DATA TO USE:
--------------------------------------------------
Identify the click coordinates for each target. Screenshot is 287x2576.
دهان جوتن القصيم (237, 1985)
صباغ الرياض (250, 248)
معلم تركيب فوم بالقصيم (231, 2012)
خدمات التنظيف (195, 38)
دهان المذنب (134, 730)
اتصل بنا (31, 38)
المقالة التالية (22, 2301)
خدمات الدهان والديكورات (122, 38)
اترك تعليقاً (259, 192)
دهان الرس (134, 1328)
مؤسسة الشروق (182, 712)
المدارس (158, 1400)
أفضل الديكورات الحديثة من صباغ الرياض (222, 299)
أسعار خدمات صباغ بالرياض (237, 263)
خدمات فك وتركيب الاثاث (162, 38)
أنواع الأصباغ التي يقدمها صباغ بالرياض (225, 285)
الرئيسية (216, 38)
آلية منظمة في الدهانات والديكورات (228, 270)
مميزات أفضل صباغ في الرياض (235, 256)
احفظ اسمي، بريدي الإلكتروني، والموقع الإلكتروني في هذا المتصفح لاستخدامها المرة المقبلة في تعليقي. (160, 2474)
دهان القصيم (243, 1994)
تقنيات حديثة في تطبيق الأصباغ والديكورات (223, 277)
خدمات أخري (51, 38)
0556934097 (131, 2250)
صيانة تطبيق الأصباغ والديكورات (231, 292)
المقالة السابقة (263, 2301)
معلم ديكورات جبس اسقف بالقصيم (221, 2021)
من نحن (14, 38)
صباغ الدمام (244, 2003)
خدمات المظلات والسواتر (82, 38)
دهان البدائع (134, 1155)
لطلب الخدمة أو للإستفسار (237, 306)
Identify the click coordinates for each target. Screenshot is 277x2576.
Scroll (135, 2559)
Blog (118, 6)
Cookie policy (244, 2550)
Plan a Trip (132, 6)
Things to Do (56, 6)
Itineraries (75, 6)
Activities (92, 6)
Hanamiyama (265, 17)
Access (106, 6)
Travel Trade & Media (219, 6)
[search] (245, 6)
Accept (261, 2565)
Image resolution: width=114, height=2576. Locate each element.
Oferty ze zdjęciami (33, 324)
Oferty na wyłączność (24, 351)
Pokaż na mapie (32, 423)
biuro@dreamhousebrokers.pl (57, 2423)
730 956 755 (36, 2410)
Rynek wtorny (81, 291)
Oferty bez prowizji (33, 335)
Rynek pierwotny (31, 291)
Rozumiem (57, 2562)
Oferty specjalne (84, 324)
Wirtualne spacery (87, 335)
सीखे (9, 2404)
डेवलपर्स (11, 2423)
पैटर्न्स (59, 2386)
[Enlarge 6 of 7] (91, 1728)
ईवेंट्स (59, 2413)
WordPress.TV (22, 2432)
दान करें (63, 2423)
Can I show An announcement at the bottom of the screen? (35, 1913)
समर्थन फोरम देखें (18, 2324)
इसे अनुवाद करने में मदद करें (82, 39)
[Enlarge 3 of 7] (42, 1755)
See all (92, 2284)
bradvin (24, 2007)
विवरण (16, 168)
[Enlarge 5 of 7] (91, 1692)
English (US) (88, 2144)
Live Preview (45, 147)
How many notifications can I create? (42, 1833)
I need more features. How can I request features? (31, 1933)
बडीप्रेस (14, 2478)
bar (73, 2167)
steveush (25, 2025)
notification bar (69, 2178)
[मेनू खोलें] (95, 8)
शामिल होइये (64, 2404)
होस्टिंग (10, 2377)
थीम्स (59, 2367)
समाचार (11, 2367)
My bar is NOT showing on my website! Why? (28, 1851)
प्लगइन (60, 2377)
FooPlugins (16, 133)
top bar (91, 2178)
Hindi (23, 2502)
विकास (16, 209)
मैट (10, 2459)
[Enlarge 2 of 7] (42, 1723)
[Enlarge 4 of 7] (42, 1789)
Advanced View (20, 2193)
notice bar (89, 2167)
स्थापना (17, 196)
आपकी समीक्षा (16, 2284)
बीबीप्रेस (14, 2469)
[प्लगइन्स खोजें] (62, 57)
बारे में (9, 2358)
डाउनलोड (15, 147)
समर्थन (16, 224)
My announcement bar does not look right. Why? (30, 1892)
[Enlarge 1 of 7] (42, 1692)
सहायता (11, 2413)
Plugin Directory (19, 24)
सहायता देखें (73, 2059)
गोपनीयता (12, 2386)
--------------------------------------------------
Write out the lines of the entries, word for word, from the first through the one containing "Oferty ze zdjęciami (33, 324)", and stop at that line.

YOUR RESPONSE:
Identify the click coordinates for each target. Screenshot is 287x2576.
دهان جوتن القصيم (237, 1985)
صباغ الرياض (250, 248)
معلم تركيب فوم بالقصيم (231, 2012)
خدمات التنظيف (195, 38)
دهان المذنب (134, 730)
اتصل بنا (31, 38)
المقالة التالية (22, 2301)
خدمات الدهان والديكورات (122, 38)
اترك تعليقاً (259, 192)
دهان الرس (134, 1328)
مؤسسة الشروق (182, 712)
المدارس (158, 1400)
أفضل الديكورات الحديثة من صباغ الرياض (222, 299)
أسعار خدمات صباغ بالرياض (237, 263)
خدمات فك وتركيب الاثاث (162, 38)
أنواع الأصباغ التي يقدمها صباغ بالرياض (225, 285)
الرئيسية (216, 38)
آلية منظمة في الدهانات والديكورات (228, 270)
مميزات أفضل صباغ في الرياض (235, 256)
احفظ اسمي، بريدي الإلكتروني، والموقع الإلكتروني في هذا المتصفح لاستخدامها المرة المقبلة في تعليقي. (160, 2474)
دهان القصيم (243, 1994)
تقنيات حديثة في تطبيق الأصباغ والديكورات (223, 277)
خدمات أخري (51, 38)
0556934097 (131, 2250)
صيانة تطبيق الأصباغ والديكورات (231, 292)
المقالة السابقة (263, 2301)
معلم ديكورات جبس اسقف بالقصيم (221, 2021)
من نحن (14, 38)
صباغ الدمام (244, 2003)
خدمات المظلات والسواتر (82, 38)
دهان البدائع (134, 1155)
لطلب الخدمة أو للإستفسار (237, 306)
Identify the click coordinates for each target. Screenshot is 277x2576.
Scroll (135, 2559)
Blog (118, 6)
Cookie policy (244, 2550)
Plan a Trip (132, 6)
Things to Do (56, 6)
Itineraries (75, 6)
Activities (92, 6)
Hanamiyama (265, 17)
Access (106, 6)
Travel Trade & Media (219, 6)
[search] (245, 6)
Accept (261, 2565)
Image resolution: width=114, height=2576. Locate each element.
Oferty ze zdjęciami (33, 324)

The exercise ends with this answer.